(Stored records)

*****

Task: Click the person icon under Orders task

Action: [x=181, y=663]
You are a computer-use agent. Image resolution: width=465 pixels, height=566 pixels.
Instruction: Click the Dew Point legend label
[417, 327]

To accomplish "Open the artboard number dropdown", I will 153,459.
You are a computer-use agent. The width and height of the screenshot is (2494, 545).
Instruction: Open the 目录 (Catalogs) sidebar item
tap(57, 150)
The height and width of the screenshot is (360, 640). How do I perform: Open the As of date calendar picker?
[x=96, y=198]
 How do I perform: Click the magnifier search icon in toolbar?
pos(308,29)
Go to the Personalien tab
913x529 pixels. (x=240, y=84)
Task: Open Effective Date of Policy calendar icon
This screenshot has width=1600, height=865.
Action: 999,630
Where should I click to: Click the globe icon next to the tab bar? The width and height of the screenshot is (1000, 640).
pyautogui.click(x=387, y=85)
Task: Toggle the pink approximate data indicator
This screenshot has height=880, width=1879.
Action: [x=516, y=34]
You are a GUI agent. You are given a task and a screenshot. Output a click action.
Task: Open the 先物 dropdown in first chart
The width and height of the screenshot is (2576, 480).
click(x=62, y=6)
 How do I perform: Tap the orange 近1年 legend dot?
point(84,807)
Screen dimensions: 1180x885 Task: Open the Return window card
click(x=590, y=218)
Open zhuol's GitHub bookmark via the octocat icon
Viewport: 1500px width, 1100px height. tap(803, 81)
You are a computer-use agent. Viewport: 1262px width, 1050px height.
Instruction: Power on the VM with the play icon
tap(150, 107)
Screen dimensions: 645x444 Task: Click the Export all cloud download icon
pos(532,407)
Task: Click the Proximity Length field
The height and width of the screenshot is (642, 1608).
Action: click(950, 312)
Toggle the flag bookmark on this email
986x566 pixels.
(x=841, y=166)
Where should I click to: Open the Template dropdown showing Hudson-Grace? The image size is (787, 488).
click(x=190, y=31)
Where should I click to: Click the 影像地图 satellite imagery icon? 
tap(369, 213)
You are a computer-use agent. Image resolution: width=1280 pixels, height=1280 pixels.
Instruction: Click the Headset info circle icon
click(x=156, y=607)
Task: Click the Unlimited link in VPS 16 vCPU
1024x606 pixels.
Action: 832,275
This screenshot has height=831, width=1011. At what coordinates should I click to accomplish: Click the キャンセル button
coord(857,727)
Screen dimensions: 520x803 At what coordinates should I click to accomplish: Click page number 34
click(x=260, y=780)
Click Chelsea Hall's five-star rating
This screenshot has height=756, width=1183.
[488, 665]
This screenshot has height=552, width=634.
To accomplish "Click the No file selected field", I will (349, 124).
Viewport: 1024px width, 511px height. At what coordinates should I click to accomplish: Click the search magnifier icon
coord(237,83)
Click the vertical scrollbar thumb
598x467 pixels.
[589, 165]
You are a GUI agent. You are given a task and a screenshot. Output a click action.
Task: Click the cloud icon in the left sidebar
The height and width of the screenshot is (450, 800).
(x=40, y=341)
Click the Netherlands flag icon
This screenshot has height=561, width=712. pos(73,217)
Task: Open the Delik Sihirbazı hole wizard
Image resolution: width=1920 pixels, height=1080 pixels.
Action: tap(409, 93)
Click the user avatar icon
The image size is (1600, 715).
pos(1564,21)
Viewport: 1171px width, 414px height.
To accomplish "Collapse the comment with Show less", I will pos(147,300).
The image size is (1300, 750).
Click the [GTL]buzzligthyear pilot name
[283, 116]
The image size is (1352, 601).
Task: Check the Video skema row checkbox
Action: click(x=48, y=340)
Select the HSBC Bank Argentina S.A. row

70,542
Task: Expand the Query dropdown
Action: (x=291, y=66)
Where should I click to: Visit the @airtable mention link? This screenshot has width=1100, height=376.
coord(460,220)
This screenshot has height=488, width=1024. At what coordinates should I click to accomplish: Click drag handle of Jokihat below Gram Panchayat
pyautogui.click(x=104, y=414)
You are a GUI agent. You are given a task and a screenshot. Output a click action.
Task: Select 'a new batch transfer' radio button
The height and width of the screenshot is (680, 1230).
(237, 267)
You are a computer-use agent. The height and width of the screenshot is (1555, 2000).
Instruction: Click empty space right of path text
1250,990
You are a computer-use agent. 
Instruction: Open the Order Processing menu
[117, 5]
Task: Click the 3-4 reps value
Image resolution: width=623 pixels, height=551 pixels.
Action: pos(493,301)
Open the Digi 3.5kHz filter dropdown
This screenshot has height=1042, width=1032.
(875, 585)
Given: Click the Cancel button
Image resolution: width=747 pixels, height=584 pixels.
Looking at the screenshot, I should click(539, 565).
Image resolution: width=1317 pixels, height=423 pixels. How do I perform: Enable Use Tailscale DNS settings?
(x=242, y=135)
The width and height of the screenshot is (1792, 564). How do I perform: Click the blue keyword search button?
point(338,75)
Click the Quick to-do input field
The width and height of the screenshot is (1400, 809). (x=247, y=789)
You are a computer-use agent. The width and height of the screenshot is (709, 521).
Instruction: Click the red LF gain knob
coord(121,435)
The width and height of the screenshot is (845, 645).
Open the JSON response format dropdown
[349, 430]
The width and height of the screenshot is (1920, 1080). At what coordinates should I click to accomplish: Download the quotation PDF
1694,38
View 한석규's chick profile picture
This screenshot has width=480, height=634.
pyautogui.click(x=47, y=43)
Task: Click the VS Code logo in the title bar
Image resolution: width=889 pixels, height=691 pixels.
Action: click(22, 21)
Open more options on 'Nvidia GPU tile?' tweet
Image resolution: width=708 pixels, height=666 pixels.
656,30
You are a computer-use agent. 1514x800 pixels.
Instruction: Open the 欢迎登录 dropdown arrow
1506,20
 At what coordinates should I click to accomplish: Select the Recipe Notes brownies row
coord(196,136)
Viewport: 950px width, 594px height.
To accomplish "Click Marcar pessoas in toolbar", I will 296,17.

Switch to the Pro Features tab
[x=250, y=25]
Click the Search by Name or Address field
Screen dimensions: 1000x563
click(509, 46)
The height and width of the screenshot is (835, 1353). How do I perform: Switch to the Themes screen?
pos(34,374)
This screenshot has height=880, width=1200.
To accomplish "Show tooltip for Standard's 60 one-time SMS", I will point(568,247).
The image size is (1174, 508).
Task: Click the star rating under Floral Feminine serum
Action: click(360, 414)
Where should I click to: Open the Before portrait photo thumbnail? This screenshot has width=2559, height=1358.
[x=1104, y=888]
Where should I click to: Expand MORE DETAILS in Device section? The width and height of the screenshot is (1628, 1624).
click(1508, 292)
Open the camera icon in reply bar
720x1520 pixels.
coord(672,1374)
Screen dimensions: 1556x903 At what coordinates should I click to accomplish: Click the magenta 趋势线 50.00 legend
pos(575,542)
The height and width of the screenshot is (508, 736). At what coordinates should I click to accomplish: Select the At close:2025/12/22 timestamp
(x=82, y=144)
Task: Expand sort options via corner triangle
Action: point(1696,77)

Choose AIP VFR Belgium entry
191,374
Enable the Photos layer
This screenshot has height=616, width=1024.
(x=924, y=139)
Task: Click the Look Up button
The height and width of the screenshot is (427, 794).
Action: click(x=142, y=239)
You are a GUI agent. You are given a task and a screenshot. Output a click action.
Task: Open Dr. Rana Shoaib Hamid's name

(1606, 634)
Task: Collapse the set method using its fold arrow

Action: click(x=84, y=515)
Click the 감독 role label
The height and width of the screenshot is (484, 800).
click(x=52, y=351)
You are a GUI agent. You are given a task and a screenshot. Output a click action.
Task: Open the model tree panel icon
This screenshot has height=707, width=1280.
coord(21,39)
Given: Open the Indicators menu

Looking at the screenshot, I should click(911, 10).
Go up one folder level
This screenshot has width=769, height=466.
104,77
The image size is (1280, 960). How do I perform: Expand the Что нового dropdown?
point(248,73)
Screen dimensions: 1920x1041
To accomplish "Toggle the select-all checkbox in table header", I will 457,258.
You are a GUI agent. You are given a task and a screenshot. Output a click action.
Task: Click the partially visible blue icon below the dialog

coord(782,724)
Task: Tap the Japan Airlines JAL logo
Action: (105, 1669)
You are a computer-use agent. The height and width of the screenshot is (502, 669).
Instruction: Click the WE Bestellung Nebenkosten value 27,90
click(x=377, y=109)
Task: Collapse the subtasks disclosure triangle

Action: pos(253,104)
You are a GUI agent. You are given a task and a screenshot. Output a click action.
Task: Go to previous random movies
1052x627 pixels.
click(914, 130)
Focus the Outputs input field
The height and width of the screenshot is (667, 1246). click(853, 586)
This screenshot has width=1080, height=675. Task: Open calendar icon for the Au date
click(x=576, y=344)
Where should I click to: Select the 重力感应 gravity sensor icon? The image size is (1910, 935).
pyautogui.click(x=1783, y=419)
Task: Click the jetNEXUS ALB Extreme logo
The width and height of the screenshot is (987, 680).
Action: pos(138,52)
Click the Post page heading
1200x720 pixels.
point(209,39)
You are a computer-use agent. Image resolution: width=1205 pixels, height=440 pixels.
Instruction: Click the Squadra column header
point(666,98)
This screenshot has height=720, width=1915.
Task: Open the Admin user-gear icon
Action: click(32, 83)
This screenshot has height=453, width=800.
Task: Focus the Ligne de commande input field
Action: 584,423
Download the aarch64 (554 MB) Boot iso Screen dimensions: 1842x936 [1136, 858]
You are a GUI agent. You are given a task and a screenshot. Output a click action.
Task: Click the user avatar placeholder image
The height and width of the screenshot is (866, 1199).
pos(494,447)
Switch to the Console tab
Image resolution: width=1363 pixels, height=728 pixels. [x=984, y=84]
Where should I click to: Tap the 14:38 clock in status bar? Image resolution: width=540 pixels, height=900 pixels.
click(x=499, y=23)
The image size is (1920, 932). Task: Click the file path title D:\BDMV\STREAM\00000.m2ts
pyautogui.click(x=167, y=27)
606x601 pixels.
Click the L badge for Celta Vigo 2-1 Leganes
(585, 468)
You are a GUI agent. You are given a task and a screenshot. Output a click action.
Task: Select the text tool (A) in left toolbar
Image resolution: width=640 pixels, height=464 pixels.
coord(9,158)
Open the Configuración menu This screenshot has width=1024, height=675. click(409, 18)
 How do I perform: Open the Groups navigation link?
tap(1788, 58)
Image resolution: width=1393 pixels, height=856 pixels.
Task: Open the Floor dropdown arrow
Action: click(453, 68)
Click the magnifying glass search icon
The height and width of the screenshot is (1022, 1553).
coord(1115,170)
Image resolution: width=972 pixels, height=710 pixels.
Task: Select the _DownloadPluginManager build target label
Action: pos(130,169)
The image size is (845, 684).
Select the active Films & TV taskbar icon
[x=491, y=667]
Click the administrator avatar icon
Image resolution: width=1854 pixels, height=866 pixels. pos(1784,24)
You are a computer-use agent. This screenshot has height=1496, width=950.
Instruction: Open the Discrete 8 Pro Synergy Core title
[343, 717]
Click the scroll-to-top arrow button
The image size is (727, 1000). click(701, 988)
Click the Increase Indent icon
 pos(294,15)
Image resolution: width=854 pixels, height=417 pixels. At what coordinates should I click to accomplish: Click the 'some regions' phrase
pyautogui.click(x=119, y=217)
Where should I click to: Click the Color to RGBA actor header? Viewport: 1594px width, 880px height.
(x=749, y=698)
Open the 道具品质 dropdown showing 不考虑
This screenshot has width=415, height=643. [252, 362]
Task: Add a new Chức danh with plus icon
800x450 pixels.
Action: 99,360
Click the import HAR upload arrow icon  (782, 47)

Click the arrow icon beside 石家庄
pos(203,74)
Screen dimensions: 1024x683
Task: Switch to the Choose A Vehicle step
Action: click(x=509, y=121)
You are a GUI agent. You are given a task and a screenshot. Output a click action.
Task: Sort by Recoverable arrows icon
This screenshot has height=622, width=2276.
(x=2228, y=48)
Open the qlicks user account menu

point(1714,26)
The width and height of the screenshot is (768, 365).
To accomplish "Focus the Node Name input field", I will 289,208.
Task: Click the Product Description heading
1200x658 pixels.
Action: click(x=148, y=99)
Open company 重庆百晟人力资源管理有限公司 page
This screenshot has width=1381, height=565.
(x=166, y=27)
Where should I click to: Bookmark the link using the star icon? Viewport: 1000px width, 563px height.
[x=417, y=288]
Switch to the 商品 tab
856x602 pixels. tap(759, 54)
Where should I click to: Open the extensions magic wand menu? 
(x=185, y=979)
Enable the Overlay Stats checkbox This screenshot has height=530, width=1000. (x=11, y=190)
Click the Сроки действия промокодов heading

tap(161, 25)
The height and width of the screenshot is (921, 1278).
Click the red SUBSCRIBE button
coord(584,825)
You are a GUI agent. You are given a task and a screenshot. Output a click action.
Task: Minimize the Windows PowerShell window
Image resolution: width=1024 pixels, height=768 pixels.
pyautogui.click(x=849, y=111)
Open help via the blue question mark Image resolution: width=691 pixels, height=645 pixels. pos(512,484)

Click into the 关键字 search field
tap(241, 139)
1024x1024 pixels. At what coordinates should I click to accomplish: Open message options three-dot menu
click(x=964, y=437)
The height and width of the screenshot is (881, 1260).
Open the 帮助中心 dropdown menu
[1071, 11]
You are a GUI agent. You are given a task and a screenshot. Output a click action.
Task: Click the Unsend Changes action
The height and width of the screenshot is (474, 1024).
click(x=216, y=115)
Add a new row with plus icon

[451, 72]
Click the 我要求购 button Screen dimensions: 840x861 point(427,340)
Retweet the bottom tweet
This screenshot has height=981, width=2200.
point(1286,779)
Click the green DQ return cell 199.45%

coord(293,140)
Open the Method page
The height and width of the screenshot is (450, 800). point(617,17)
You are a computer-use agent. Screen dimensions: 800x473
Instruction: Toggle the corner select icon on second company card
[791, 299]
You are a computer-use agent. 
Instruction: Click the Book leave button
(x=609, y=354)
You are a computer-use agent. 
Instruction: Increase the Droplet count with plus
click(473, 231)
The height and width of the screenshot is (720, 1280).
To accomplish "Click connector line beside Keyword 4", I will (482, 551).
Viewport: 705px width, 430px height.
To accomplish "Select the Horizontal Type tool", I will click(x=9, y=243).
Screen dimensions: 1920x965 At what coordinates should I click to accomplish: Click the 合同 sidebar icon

*****

■ What you are asked to do ■
Among the entries above, how many lines hold the string "left"? Respond with nothing but the number.

■ Task response ■
2